You are viewing a single comment's thread from:

RE: Let me introduce myself!

in #life6 years ago

In my blog post I was thinking about the same problem but from a different angle. I think people are not allowed to have authentic connections due to lack of privacy. Privacy encourages authenticity while transparency in my opinion encourages wearing the mask (inauthenticity). The mask is what people wear when they know they have an audience and so their behavior inevitably changes in order to impress or meet expectations of this audience (which does judge).

In my blog post it is called Self Monitoring. When a person corrects what they say on Steemit for example because they know it's going to the blockchain for life. When a person measures their morality not based on how they feel about anything in particular but based on how others will respond to their decisions.

I would like to know what you think of the concept of "virtue signals"? That is when a person inauthentically expresses an opinion or behavior to send the signal to the others that they are a "good person". This behavior in my opinion evolves from increasing the level of transparency and as a result people put on the appearance of good behavior but is this really enough? Is it enough to simply look like a good person?

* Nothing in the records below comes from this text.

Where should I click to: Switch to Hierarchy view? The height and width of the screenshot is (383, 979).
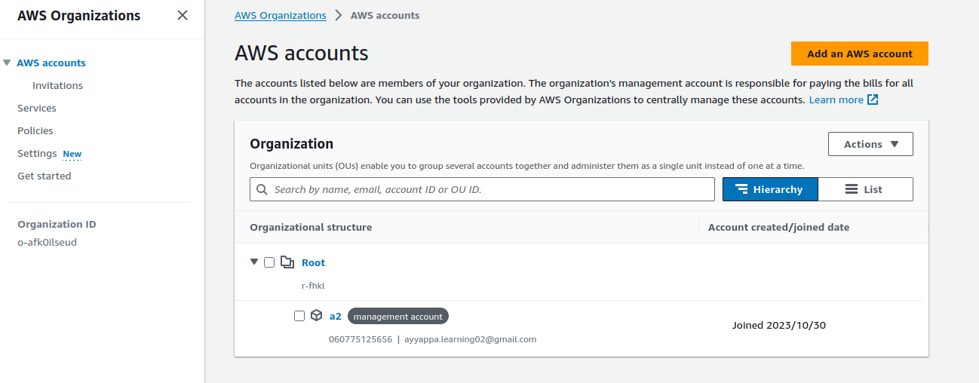769,189
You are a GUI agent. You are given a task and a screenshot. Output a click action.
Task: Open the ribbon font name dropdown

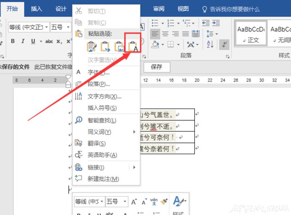(x=46, y=27)
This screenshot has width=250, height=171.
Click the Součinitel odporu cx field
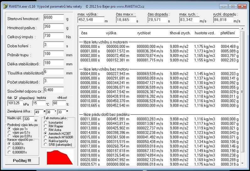click(54, 90)
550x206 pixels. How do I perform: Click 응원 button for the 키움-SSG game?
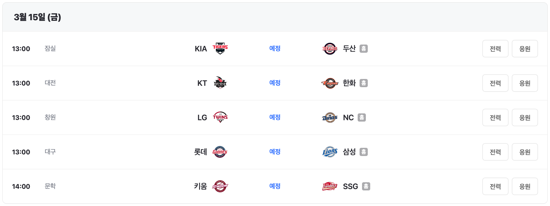point(525,186)
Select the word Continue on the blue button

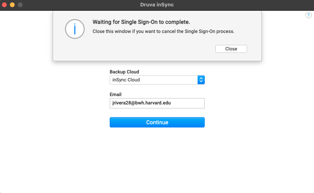[157, 122]

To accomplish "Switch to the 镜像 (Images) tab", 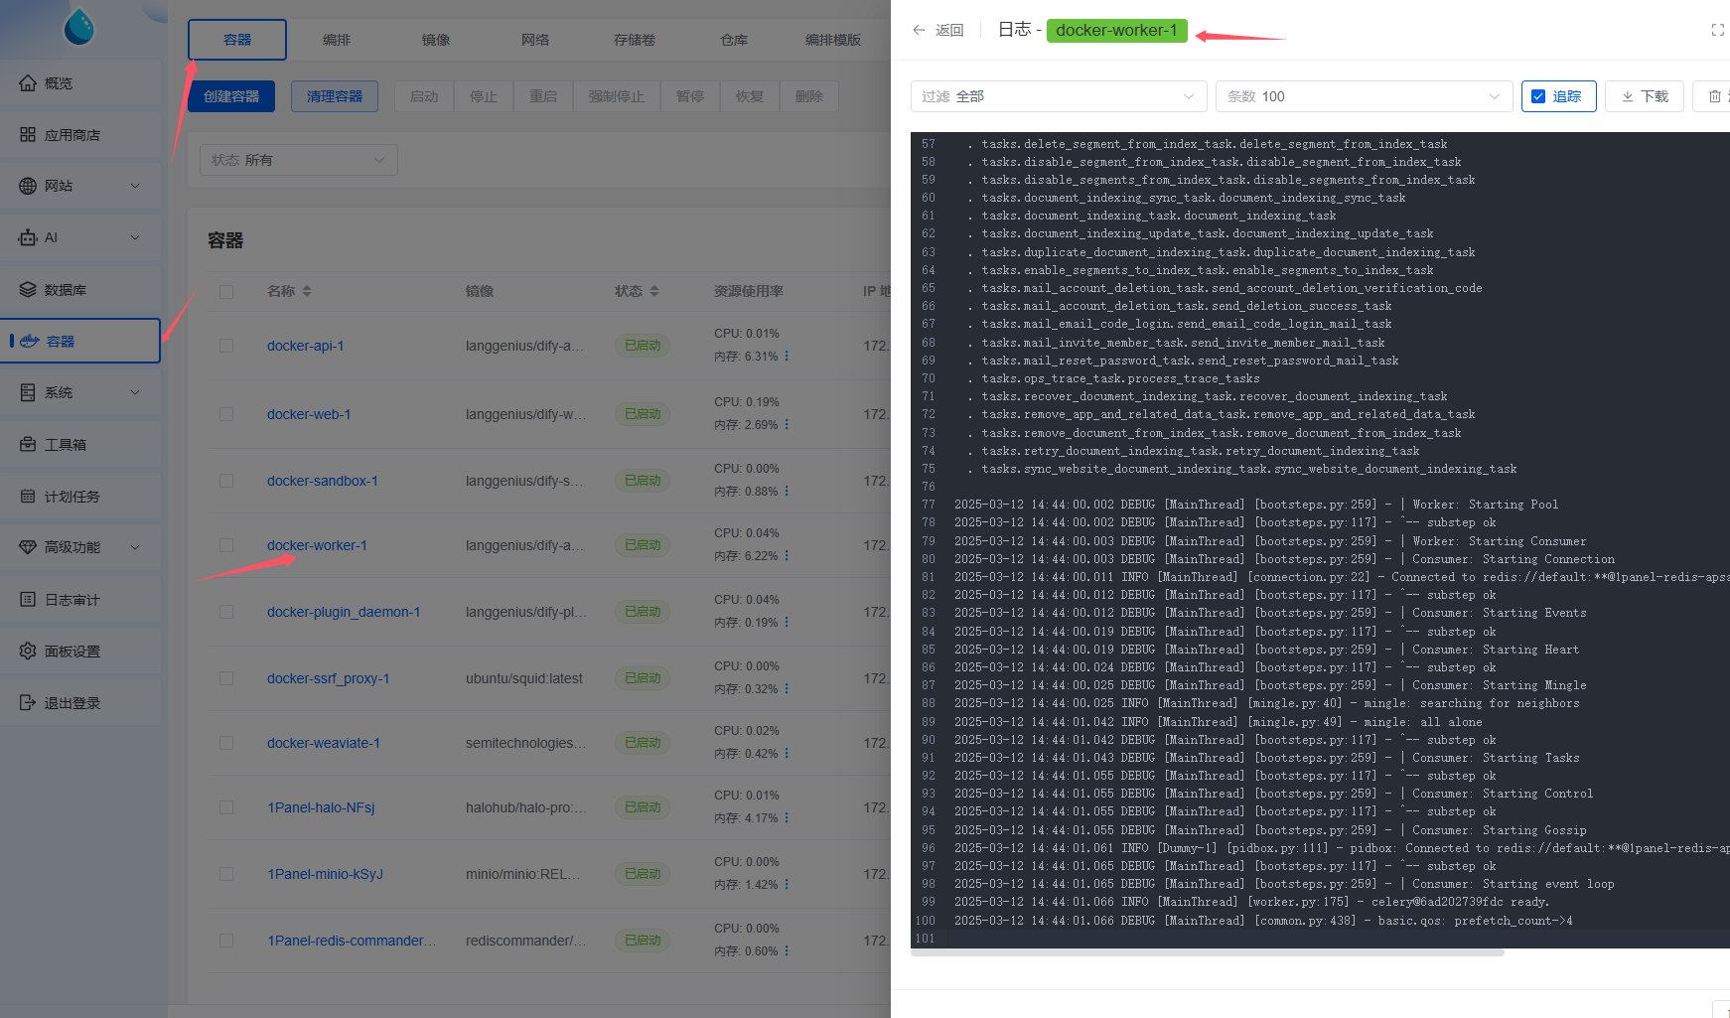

I agree that in some cultures "how are you" really means "how are you". In particular, in Russia/Ukraine and some other places (possibly Netherlands too), if you ask a person "how are you?" it's authentic. In the USA it would depend on context, who is asking it, etc. From you I would assume it's authentic based on what you tell me about your values.

The way I tend to do things is adapt to individual persons, circumstances, context, time. Generally though when I ask a person how they are doing (if I know the person or have some history) it's because I'd like to know.